**DETAILS ZUR AUFGABE**
Schreib die Einträge Zeile für Zeile unverändert ab, vom Anfang der Einträge bis einschließlich der Zeile mit „[x=10, y=83]“.

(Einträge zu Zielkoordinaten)
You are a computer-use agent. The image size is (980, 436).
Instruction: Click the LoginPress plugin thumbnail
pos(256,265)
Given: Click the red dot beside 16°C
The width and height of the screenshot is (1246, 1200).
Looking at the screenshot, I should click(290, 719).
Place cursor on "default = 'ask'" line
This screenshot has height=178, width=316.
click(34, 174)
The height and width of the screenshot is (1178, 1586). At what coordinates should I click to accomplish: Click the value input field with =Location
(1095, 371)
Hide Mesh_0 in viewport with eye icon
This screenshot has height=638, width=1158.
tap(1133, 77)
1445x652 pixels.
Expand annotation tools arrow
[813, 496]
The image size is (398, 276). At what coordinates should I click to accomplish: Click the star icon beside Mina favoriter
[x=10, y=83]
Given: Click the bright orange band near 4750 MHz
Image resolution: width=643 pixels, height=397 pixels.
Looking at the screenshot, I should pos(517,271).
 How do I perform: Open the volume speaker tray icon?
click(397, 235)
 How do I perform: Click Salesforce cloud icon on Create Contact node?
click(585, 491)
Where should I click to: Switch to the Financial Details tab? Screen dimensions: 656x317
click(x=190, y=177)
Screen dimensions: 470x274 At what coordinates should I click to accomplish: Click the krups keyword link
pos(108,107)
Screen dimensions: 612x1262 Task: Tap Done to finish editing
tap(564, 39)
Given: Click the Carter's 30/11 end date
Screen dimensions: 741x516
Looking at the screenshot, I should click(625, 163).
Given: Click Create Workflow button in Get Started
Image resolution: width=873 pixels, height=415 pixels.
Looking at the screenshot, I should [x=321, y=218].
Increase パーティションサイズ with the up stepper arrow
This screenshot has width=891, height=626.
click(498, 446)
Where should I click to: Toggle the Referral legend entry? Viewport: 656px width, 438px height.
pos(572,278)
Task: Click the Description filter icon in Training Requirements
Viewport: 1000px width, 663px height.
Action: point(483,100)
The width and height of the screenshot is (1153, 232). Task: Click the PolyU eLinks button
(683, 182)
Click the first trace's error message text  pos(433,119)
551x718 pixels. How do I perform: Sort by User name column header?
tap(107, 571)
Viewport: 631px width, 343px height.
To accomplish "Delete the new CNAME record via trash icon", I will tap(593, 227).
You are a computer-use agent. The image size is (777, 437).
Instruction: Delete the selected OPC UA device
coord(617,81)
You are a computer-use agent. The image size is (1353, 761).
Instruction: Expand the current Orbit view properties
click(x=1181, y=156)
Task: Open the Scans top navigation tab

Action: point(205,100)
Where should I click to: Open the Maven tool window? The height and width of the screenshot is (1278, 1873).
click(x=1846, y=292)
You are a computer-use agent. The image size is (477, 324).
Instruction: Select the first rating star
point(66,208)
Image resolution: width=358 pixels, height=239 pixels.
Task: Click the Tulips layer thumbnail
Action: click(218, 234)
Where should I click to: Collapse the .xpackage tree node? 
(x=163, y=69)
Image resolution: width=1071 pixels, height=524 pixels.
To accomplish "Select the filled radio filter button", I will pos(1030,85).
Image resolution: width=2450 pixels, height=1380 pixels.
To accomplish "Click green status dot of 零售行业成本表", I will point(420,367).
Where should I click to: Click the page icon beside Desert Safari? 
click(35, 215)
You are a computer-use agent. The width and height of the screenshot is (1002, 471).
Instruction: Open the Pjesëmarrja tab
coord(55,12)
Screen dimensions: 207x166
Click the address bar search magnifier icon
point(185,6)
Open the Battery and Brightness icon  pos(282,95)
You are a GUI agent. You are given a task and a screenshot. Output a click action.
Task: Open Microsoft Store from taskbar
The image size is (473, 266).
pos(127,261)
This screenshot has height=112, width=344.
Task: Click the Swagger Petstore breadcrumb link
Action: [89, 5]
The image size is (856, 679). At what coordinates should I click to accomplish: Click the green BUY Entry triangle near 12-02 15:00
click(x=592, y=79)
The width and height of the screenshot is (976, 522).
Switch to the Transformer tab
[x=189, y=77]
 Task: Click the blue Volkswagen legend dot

**ANTWORT ZUR ÜBUNG**
You are a computer-use agent. The image size is (980, 436).
Instruction: Click the LoginPress plugin thumbnail
pos(256,265)
Given: Click the red dot beside 16°C
The width and height of the screenshot is (1246, 1200).
Looking at the screenshot, I should click(290, 719).
Place cursor on "default = 'ask'" line
This screenshot has height=178, width=316.
click(34, 174)
The height and width of the screenshot is (1178, 1586). At what coordinates should I click to accomplish: Click the value input field with =Location
(1095, 371)
Hide Mesh_0 in viewport with eye icon
This screenshot has height=638, width=1158.
tap(1133, 77)
1445x652 pixels.
Expand annotation tools arrow
[813, 496]
The image size is (398, 276). At what coordinates should I click to accomplish: Click the star icon beside Mina favoriter
[x=10, y=83]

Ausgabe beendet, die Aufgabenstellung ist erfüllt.